A new pavilion in Woodstock aimed at being both a gathering for people and a versatile venue could be designed and shovel-ready by the beginning of 2023, Woodstock officials said.
The pavilion, which is still in the conceptual phase, could be an extension of the city’s historic Square, Mayor Mike Turner said, calling it a “modern gathering place” that could strengthen the downtown.
In addition to it being a park-style area where people could gather, it could also host a variety of events, such as concerts, farmers’ markets and festivals, Turner said.
The pavilion, as currently rendered, would go in the downtown area next to Woodstock Metra Station East off Clay Street, Executive Director of Business Development Danielle Gulli said. She said she thinks it’s a great area to have a community-gathering area.
If the pavilion comes to fruition, another idea is to create a system around it that would allow the open area to become an ice-skating spot in the winter, Turner said.

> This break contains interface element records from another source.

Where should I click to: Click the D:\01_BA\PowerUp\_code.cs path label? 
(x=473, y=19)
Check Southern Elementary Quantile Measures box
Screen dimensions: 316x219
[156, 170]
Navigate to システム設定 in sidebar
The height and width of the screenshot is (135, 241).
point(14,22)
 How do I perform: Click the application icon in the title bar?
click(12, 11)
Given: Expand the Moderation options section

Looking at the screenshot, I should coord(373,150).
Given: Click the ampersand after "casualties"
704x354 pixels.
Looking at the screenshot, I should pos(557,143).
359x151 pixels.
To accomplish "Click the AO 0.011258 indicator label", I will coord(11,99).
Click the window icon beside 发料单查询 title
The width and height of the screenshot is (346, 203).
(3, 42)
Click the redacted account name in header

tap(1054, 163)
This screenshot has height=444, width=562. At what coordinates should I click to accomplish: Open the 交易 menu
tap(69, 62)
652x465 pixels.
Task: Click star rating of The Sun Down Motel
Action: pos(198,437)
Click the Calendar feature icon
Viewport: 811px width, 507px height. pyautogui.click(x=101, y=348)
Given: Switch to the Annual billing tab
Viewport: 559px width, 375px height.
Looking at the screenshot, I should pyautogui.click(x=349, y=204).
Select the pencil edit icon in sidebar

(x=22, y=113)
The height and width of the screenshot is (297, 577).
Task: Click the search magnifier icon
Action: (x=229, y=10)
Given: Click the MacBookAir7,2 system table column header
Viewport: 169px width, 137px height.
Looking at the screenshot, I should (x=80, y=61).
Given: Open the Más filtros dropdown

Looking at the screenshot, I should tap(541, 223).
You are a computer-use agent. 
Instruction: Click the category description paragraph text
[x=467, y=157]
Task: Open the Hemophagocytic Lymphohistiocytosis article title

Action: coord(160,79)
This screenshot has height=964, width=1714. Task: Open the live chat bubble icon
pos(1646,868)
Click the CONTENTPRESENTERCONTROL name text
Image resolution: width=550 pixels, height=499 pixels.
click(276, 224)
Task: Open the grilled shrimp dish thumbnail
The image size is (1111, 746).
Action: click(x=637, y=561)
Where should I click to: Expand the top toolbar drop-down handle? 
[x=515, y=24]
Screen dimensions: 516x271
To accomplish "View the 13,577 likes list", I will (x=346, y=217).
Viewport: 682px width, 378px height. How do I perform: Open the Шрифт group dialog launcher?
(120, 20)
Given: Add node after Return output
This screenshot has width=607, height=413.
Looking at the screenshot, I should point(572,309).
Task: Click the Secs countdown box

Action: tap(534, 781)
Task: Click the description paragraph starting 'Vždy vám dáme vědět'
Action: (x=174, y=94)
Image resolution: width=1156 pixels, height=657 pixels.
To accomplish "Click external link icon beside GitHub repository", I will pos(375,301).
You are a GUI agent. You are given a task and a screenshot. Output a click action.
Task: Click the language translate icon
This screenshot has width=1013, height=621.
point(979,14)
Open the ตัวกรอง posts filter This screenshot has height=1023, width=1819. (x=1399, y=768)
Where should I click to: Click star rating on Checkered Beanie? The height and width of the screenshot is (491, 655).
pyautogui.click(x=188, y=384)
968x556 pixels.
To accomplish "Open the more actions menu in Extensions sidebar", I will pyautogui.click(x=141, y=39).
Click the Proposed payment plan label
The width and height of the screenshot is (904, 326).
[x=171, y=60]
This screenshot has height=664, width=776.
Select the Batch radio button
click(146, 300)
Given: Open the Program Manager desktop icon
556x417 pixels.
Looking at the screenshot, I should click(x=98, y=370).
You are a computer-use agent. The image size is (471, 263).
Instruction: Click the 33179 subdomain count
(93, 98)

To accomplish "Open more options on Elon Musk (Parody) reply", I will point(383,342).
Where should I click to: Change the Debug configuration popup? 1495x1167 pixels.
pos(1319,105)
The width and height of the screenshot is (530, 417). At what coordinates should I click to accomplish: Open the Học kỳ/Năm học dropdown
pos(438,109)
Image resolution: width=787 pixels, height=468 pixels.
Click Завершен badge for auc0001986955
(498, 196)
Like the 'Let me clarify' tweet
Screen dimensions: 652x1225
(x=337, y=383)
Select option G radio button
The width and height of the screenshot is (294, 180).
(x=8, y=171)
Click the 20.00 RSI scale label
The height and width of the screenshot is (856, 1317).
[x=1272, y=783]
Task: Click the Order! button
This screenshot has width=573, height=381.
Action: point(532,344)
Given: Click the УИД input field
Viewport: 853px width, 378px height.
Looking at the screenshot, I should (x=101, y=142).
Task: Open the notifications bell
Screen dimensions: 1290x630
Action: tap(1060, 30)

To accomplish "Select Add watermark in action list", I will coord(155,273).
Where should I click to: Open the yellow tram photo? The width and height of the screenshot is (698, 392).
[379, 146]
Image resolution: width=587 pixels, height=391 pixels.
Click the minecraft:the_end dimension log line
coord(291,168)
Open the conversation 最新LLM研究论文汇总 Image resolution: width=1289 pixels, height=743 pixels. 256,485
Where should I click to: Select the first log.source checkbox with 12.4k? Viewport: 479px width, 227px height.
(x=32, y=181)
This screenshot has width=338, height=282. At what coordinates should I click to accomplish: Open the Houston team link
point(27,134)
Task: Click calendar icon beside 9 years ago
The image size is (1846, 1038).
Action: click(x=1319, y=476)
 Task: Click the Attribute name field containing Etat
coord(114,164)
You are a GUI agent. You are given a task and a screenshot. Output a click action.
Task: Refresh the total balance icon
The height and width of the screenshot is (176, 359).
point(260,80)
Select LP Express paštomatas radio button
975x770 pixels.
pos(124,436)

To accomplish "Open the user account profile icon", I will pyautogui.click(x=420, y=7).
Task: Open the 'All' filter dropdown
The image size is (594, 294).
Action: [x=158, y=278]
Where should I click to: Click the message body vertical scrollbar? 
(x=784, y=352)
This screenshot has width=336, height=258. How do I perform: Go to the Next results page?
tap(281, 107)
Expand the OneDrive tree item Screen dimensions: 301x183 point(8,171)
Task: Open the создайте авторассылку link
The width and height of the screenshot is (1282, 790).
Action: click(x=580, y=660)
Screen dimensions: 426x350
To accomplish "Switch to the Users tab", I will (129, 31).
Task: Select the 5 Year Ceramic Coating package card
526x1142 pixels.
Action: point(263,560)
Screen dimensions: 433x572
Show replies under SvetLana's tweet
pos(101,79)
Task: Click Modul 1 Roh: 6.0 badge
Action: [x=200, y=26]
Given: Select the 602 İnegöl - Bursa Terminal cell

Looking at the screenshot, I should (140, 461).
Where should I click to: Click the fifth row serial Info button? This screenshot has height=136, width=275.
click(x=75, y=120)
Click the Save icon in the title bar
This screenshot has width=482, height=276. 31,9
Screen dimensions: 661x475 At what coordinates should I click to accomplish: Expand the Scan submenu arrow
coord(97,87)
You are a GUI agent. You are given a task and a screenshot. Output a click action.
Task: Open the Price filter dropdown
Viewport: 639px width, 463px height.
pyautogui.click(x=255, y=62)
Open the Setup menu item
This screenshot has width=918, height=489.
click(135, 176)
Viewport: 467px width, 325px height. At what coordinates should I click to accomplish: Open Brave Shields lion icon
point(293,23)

“I think it has the potential to really energize downtown with additional residents, commercial opportunities and … make Woodstock an even better place to live and visit,” Turner said.
The hope is for it to draw more businesses to the area, Turner said.
Paired with various infrastructure projects Woodstock has planned, it could help with density in the downtown area, Gulli said.
“We’ve got an opportunity in the downtown for development,” Gulli said. “We have a lot of unique opportunity sites. When you look at all that, Woodstock is very ripe.”
Woodstock Chamber of Commerce President Brad Ball said he thinks it’s a neat idea and could help attract business to the city.
“I think it is a very interesting design and concept that I think captured a lot of people’s interest,” Ball said. “We’re very interested to see how the details and design progresses.”
Turner said he took the idea to PanCor Construction, who drew up a concept plan that “blew me out of the water,” he said. The city, as part of looking into costs, opted to buy the plan to talk with other developers.
So early in the process, it’s hard to know what the cost could be, Turner said, though there are some thoughts on how to pay for it, including sponsorships, ticketed events to the pavilion, fundraising, tax increment financing, and federal COVID-19 stimulus dollars from the American Rescue Plan Act, from which the city received $3.4 million.
“We think it’s doable to finance it through a combination of methods,” Turner said. “I’m not looking to use debt or property taxes.”
Gulli called a timeline that sees the project ready to construct by the end of the year “aggressive,” though the tentative goal is to have the final decision from City Council by the end of the year. The pavilion could then be built around 2023 or 2024, Turner said.
Ball said he appreciates “visionary ideas like this,” which he said could be transformative.
“I think a lot of communities spend a lot of time and effort and don’t necessarily get very far in terms of making change,” he said. “I really appreciate the effort to bring transformative change to continually make Woodstock a better place.”